Like other Asian nations, South Korea sees profit in the global health trade./JEAN CHUNG FOR THE INTERNATIONAL HERALD TRIBUNE
By CHOE SANG-HUN SEOUL, South Korea - In this city’s Apgujeong district, famous for its highend boutiques and plastic surgeons, tourist buses unload Chinese and Japanese visitors looking for some minor surgery as part of their packaged tour.
On the resort island of Jeju, the government is building Health Care Town, a 150-hectare complex of medical clinics and upscale apartments surrounded by 18-hole golf courses and scenic beaches, to lure foreigners in need of medical care.
West of Seoul, on the muddy beaches of Inchon , a new steel-and-glass town is rising to attract foreign visitors, including medical tourists.
South Korea has joined Thailand, Singapore, India and other Asian nations in the lucrative business of medical tourism. Heart bypasses, spinal surgery, hip-joint replacements, cosmetic surgery - procedures that may cost tens of thousands of dollars in the United States - can often be done for one-third or even one-tenth of the cost in Asia, with much shorter waiting times and by specialists often trained in the West.
Americans fleeing the high cost of medicine in the United States have spurred the trend. Last year, 750,000 Americans sought cheaper treatment overseas, a figure projected to reach 6 million by 2010, according to a study by the Deloitte Center for Health Solutions, a consultancy. Asian nations are also wooing wealthy Middle Eastern patients who have found it more difficult to get a visa to enter the United States since the 2001 terrorist attacks.

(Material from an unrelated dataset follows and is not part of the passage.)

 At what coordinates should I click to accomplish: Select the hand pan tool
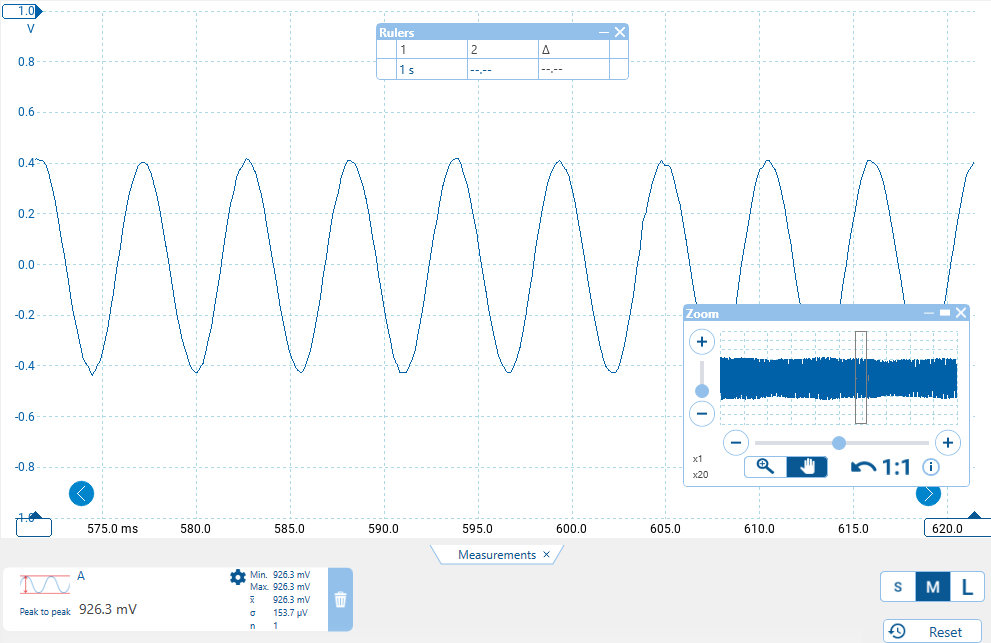pos(807,467)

The number of foreigners coming to South Korea for medical care is still a fraction of those getting treatment in India, Thailand and Singapore, industry officials said. But clinics and the South Korean government are trying hard to attract these tourists, who not only bring in money for cash-strapped hospitals but also help the economy by staying on to shop and sightsee after their procedure is over.

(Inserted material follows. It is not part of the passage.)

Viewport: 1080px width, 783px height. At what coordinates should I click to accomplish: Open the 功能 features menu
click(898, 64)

When Hassan and Fatima Al-Abdulla of Qatar arrived in Seoul in October, they found a car and an English-speaking nurse waiting at the airport. Soon they were checking into the Wooridul Spine Hospital so Ms.Abdulla could have surgery for her chronic back and leg pain.
Mr.Abdulla found his wife’s hospital room - furnished with a television, Internet access, private bathroom and an extra bed - so comfortable that he decided to stay with her rather than go to a hotel.

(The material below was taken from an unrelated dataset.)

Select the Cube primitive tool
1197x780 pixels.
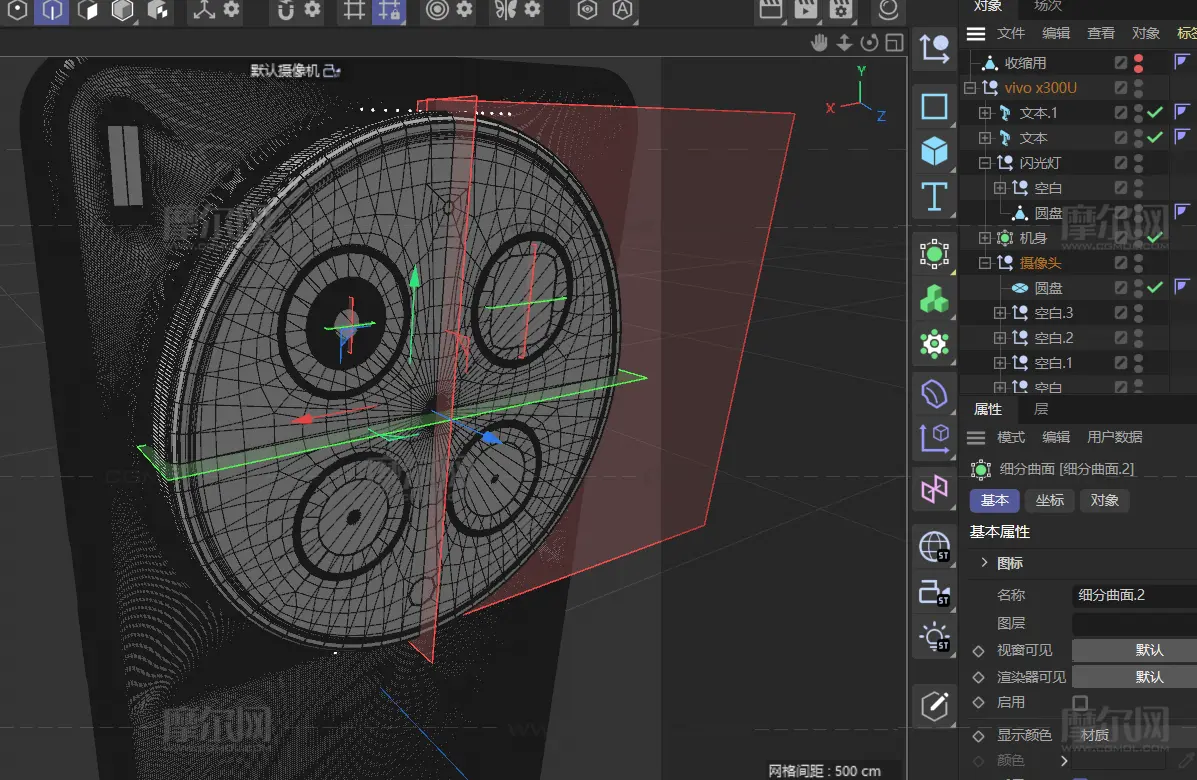(x=934, y=151)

“I feel very good,”she said five days after her surgery.“I can walk and shop now.”
Wooridul Spine Hospital said it expected to draw about 1,000 foreign patients and $1 million in revenue from their treatments in 2008, its third year of wooing foreigners. It said its patients hailed from 47 countries, with about a third from the United States.
Wooridul plans to build a hospital branch, apartments, a concert hall and an art museum on the Jeju island as part of its medical tourism offerings , said Lee Mi-jeong, a Wooridul spokeswoman.
“The town will specialize in medical checkups, long-term convalescence and procedures Korean doctors do well and cheaply, such as plastic surgery and dentistry,” said Kim Kyung-taeg, head of the government-run Jeju Development Center.“We believe this is a major future industry for our island.”